ARMA models¶

Time series models¶

aim to capture complex temporal dependence
parsimoniously…
MA can be very flexible, but is not parsimonious
AR can be very parsimonious but is less flexible
ARMA models can be a way to achieve both flexibility and parsimony

ARMA(p, q)¶

\[ z_t = \alpha_1 z_{t-1} + \alpha_2 z_{t-1} + \cdots + \alpha_p z_{t-p} + \varepsilon_{t} + \beta_1 \varepsilon_{t-1} + \cdots + \beta_q \varepsilon_{t-q} \]
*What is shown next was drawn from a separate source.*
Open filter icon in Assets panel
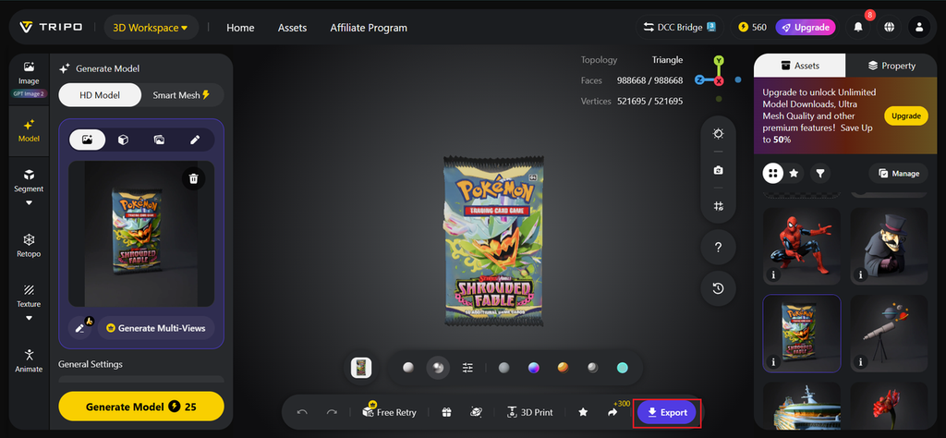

\(\alpha_p \neq 0\), \(\beta_q \neq 0\)

in lag operator notation

\[\begin{split} \begin{align} \underbrace{(1-\alpha_1 L - \alpha_2 L^2 - \cdots - \alpha_p L^p )}_{\alpha(L)} z_t &= \underbrace{(1 + \beta_1 L + \cdots + \beta_q L^q)}_{\beta(L)} \varepsilon_{t} \\ \alpha(L) z_t &= \beta(L) \varepsilon_t \end{align} \end{split}\]

ARMA(1, 1)¶

\[ z_t = \alpha z_{t-1} + \varepsilon_{t} + \beta \varepsilon_{t-1} \]

\[ (1-\alpha L) z_t = (1+\beta L)\varepsilon_{t} \]
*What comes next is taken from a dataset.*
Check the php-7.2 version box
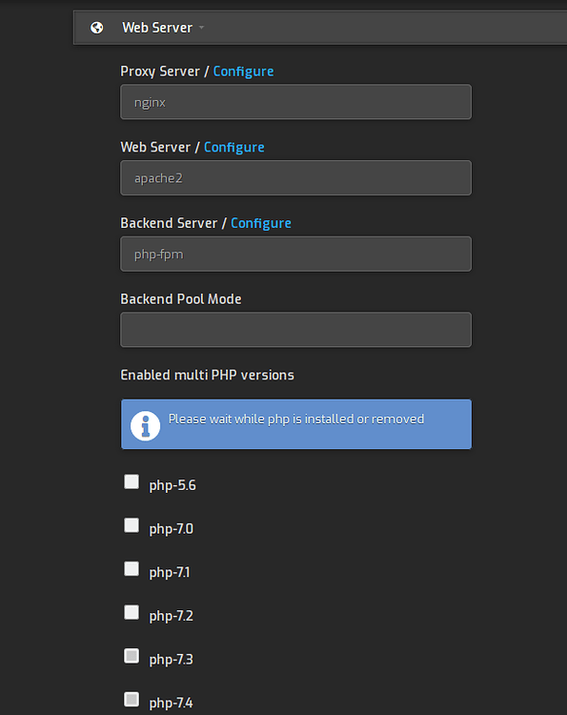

Stationarity and invertibility¶

ARMA(p, q) is stationary if the AR§ part is stationary, i.e. if all roots of the polynomial

\[ \alpha(x) = 1 - \alpha_1 x - \alpha_2 x^2 - \cdots - \alpha_p x^p\]
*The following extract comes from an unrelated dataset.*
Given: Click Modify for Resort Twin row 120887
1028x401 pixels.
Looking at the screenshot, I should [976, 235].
are outside the unit circle (\(|x|>1\))

ARMA(p, q) is invertable if the MA(q) part is invertable, i.e. if all roots of the polynomial

\[ \beta(x) = 1 + \beta_1 x + \beta_2 x^2 + \cdots + \beta_q x^q\]

are outside the unit circle (\(|x|>1\))

import warnings
warnings.simplefilter("ignore", FutureWarning)
warnings.simplefilter("ignore", UserWarning)
from statsmodels.tools.sm_exceptions import ConvergenceWarning
warnings.simplefilter('ignore', ConvergenceWarning)

import numpy as np
from numpy.random import default_rng
from statsmodels.tsa.arima_process import arma_acovf, ArmaProcess
from statsmodels.tsa.arima.model import ARIMA
import statsmodels.tsa.api as smt

np.set_printoptions(precision=3, suppress=True)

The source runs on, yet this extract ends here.